── Source information ──

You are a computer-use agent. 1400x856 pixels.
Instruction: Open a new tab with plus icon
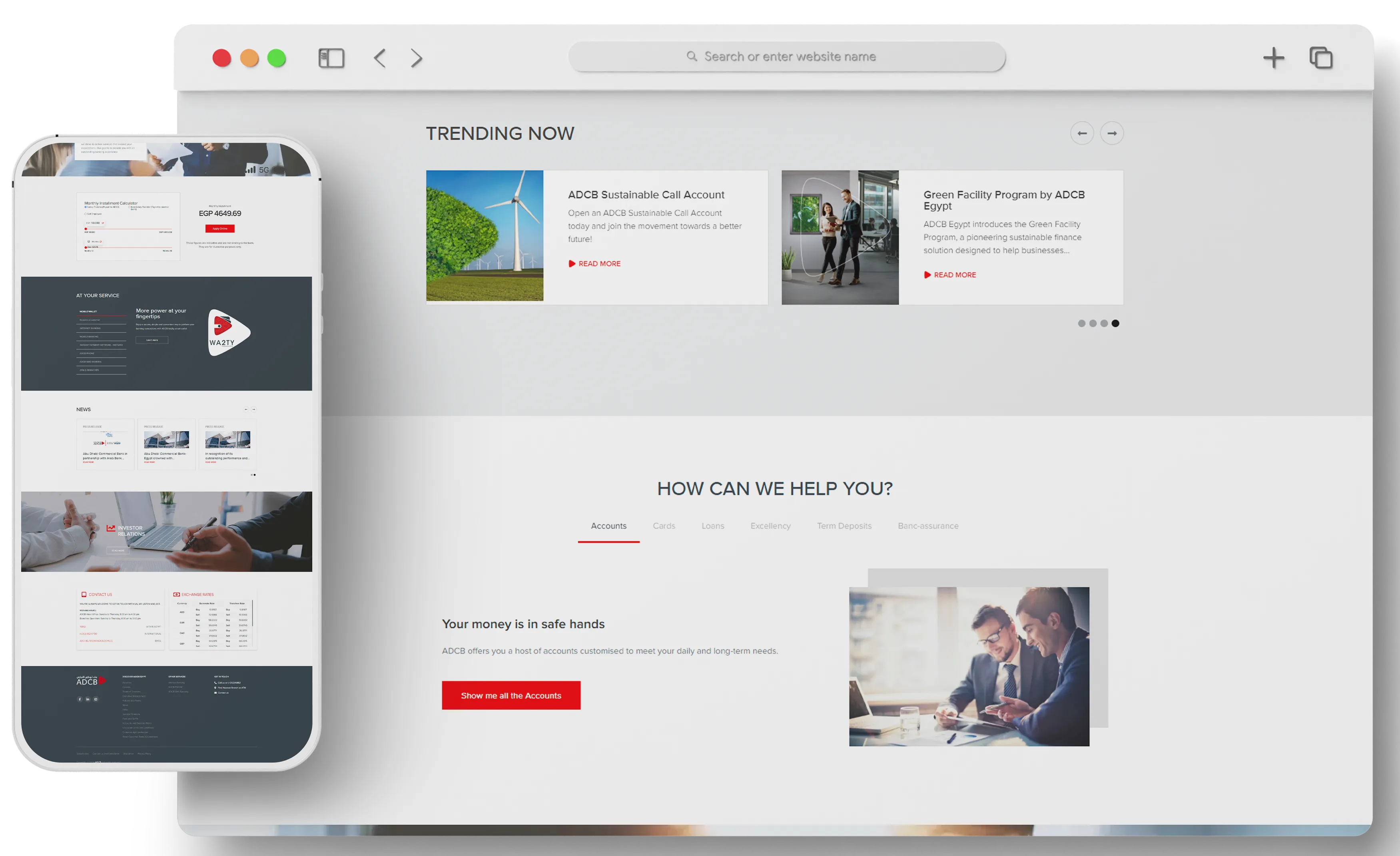[x=1273, y=58]
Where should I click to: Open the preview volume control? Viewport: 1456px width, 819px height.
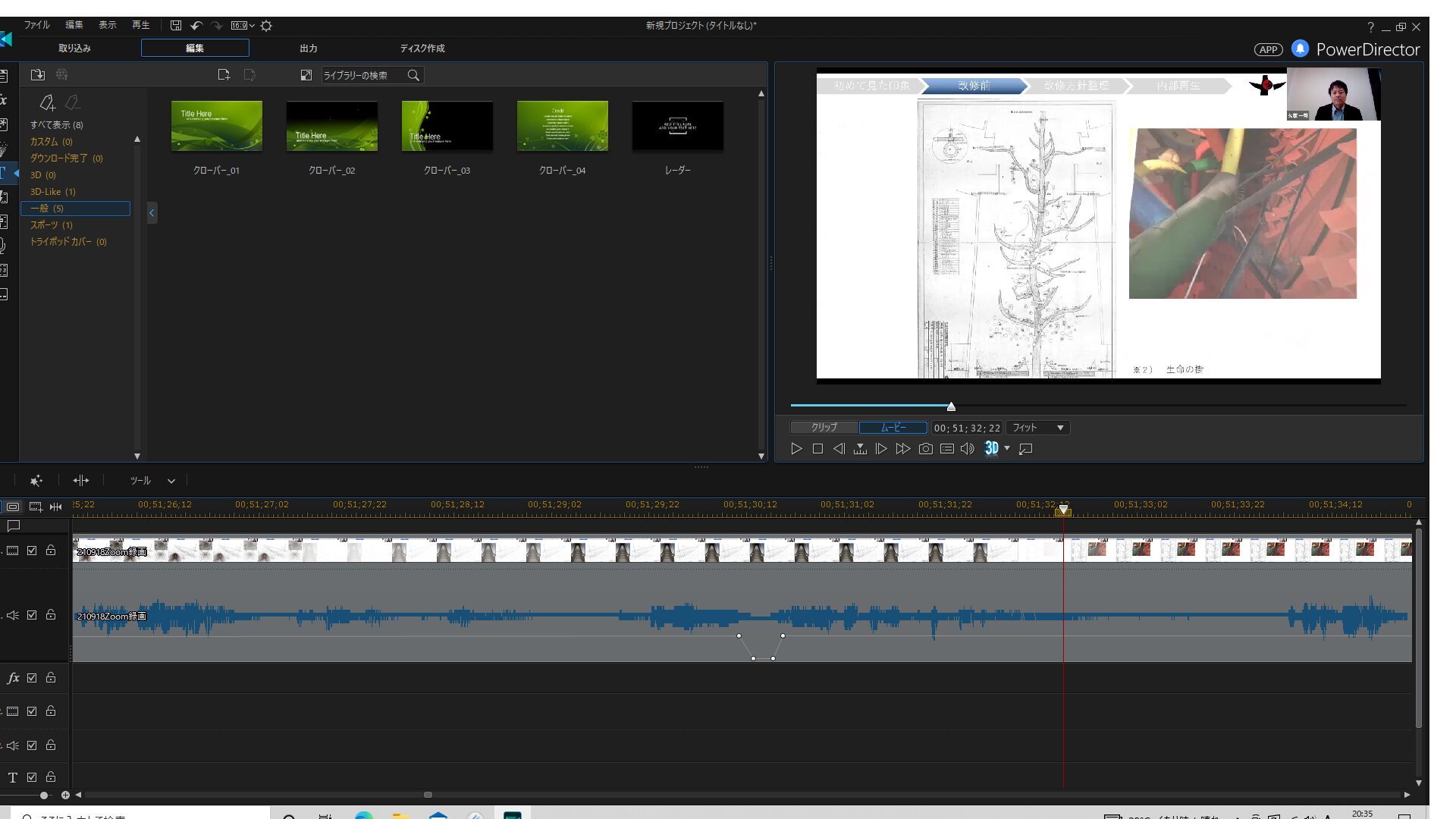(x=967, y=449)
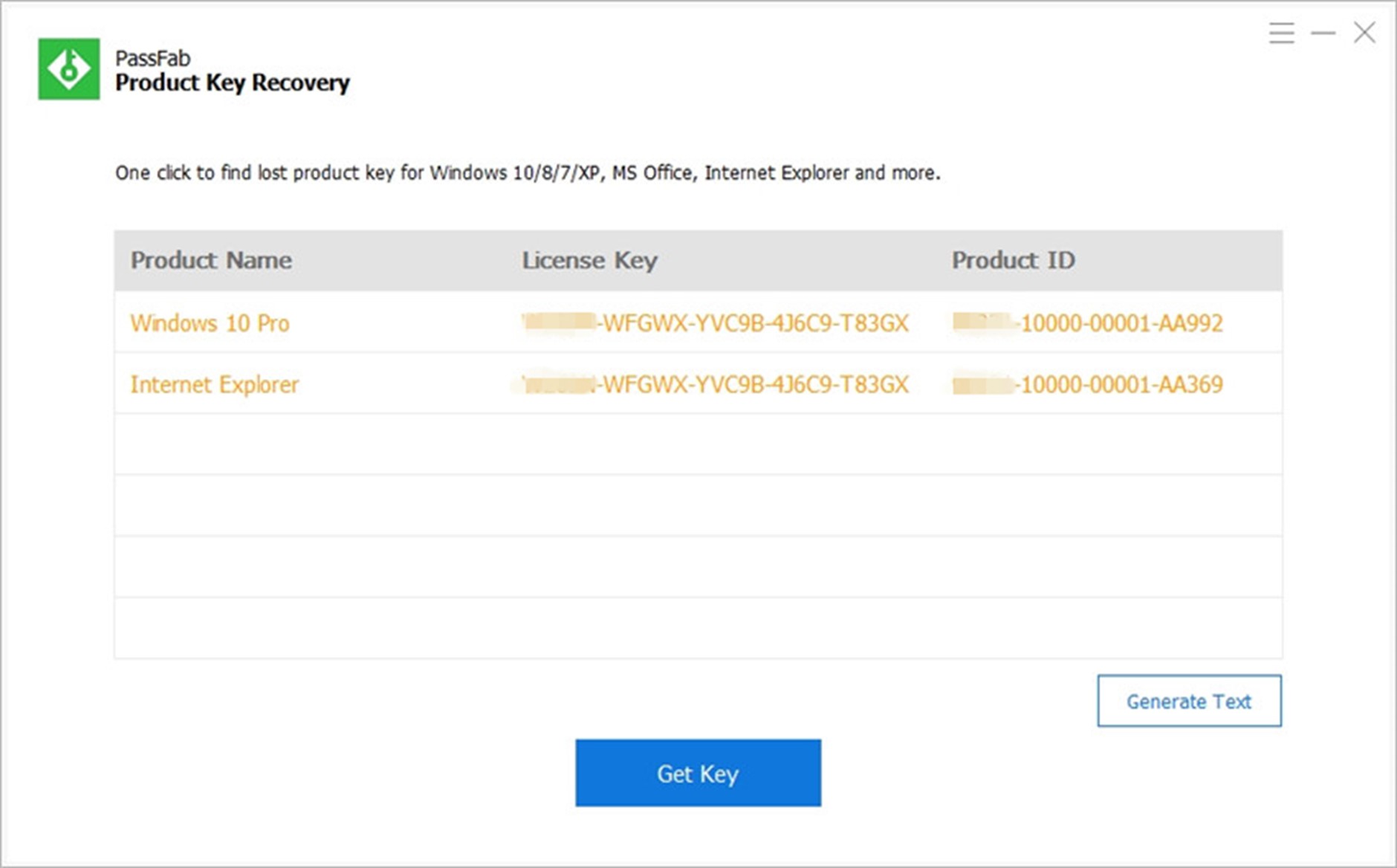Click the Get Key button
Screen dimensions: 1397x868
point(697,773)
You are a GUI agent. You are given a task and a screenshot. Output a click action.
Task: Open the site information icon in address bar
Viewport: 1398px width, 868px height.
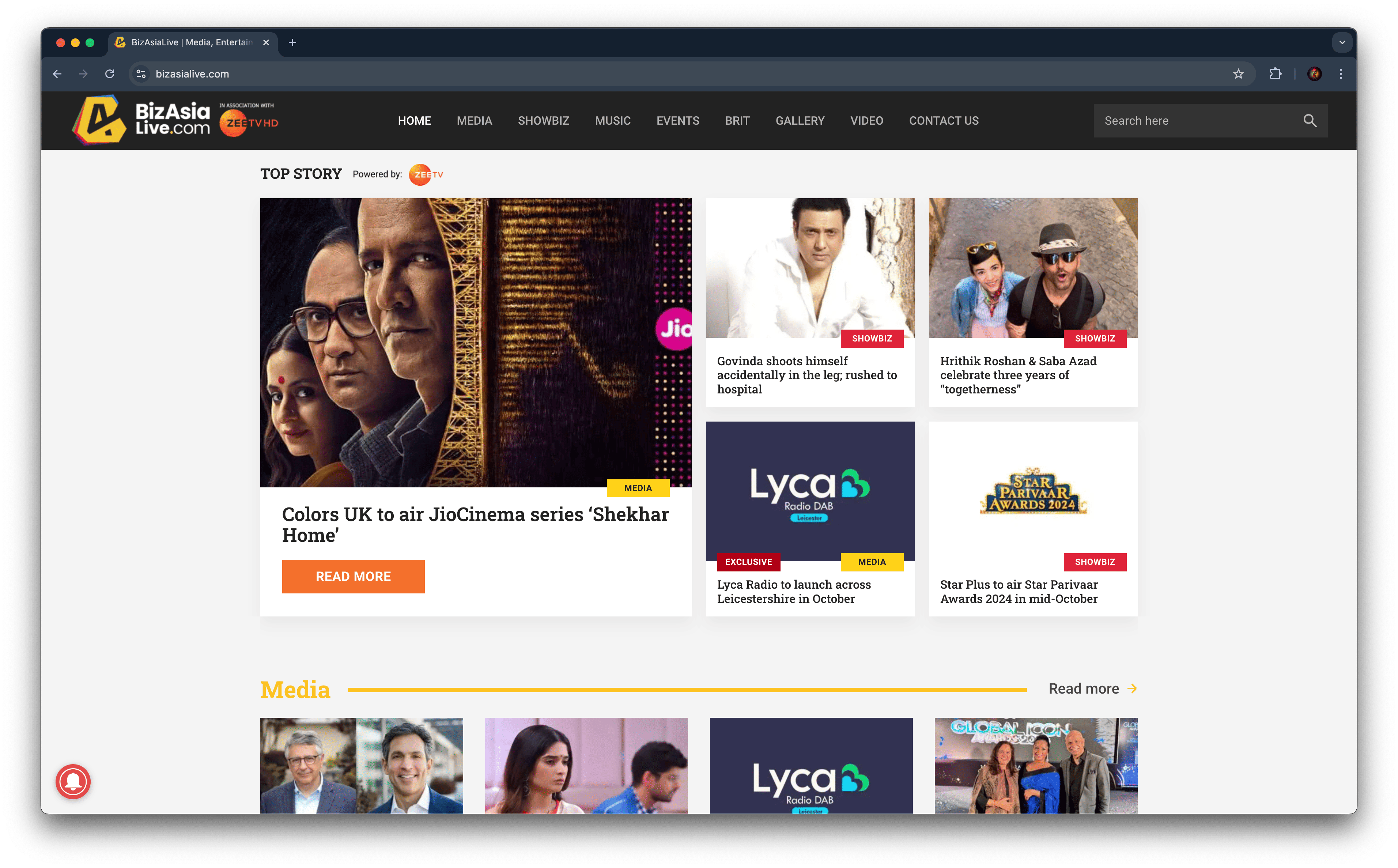[141, 74]
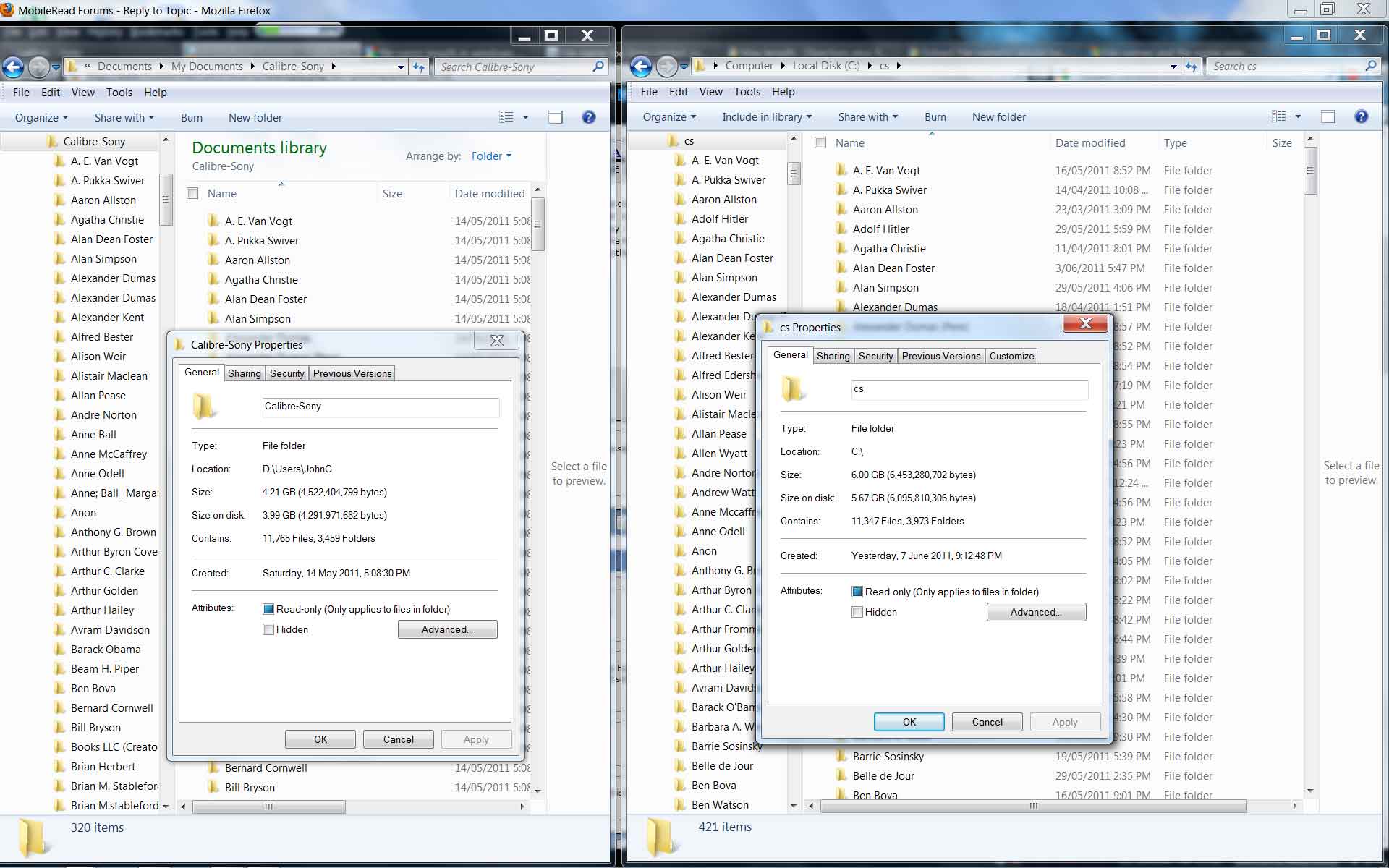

───

▶ What is needed
From the line containing "Task: Open the" through the last line of the records, both included, output those lines exactly and nothing else; skip the pictures.

▶ Task output
Task: Open the site information icon in address bar
Viewport: 1398px width, 868px height.
[141, 74]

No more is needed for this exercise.